In July, a study by The New England Journal of Medicine showed that one-fourth of U.S. troops show symptoms of major depression, anxiety or full-blown PTSD -- 16 percent from the Iraq theater and 11 percent from Afghanistan. Fewer than half of those diagnosed with a mental disorder have sought care, according to the study. There's no way to compare these numbers with statistics from the Vietnam War; the National Vietnam Veterans Readjustment Study was implemented ten years after those troops had returned. But the data looks especially bleak when coupled with a March Department of Defense survey that showed suicide rates among soldiers in Iraq are a third higher than the average among soldiers stationed elsewhere.

Col. Thomas Burke, the director of mental-health policy for the Department of Defense, tells the Pitch he is unfamiliar with MacNair's work and declines to comment on her theory. But he has said in interviews that the military chooses not to discuss the morality of killing when training soldiers.

In the dining room of her bungalow, framed, yellowed portraits of MacNair's ancestors hang opposite her computer desk. Recently, she downloaded a copy of form DD 2796, the post-deployment health assessment issued by the Department of Defense.

The survey asks basically the same questions posed after Vietnam, still avoiding the point-blank query "Did you kill someone?"

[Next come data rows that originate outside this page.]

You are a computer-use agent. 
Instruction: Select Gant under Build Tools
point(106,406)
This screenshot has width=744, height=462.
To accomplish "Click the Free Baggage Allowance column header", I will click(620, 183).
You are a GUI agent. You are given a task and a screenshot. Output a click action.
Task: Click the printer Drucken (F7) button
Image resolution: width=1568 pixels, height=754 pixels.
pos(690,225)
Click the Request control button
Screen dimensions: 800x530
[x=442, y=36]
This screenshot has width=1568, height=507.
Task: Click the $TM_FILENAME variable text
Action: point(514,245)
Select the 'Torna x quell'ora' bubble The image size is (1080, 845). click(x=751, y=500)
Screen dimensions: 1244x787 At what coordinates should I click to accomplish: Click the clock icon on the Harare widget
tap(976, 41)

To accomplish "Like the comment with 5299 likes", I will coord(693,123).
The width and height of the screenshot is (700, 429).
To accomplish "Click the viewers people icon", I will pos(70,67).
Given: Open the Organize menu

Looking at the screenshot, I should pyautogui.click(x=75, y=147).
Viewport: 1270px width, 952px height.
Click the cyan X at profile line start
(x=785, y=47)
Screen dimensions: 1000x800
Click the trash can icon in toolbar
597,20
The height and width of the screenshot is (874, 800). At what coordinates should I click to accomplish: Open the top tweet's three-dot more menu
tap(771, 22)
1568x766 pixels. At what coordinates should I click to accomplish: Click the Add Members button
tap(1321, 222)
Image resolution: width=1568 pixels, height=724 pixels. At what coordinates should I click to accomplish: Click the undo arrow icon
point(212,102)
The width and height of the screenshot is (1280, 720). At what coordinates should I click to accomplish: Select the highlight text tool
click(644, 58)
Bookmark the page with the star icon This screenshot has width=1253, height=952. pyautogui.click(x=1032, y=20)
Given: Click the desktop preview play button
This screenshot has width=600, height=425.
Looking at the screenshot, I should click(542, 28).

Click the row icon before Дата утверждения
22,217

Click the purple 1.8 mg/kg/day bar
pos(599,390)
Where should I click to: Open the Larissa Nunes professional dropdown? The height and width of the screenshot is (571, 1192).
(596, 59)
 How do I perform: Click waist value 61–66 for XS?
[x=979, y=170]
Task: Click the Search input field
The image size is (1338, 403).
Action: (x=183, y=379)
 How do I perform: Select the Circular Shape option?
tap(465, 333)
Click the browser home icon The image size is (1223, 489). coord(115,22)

"Now's the time to find out not only what they did but under what circumstances and how many," MacNair says. Does shooting a sniper differ from firing on a family running a roadblock? Do reservists respond to bloodshed differently from enlisted men? Does engaging the target make a soldier a walking mental time bomb?

Getting the proper clearance to ask those questions presents MacNair with a bureaucratic paradox: Researchers must publish their findings in professional journals to be taken seriously by the medical establishment and government policy makers, but if the government doesn't ask the proper questions, MacNair has no data to compose a study.

The National Vietnam Veterans Readjustment Study follow-up, which might provide that data and which should have been implemented last year, has stalled because the project's administrators have asked for bids from survey companies willing to do the work cheaper, says the VA's Murtaugh.

Meanwhile, the United States is conducting its biggest ground action since Vietnam, armed with the same old questions.

"It's not that people are arguing it [the theory] -- they're ignoring it," MacNair says. "So far, no one has hopped up to prove me wrong."

So far, there's been little incentive to prove her wrong.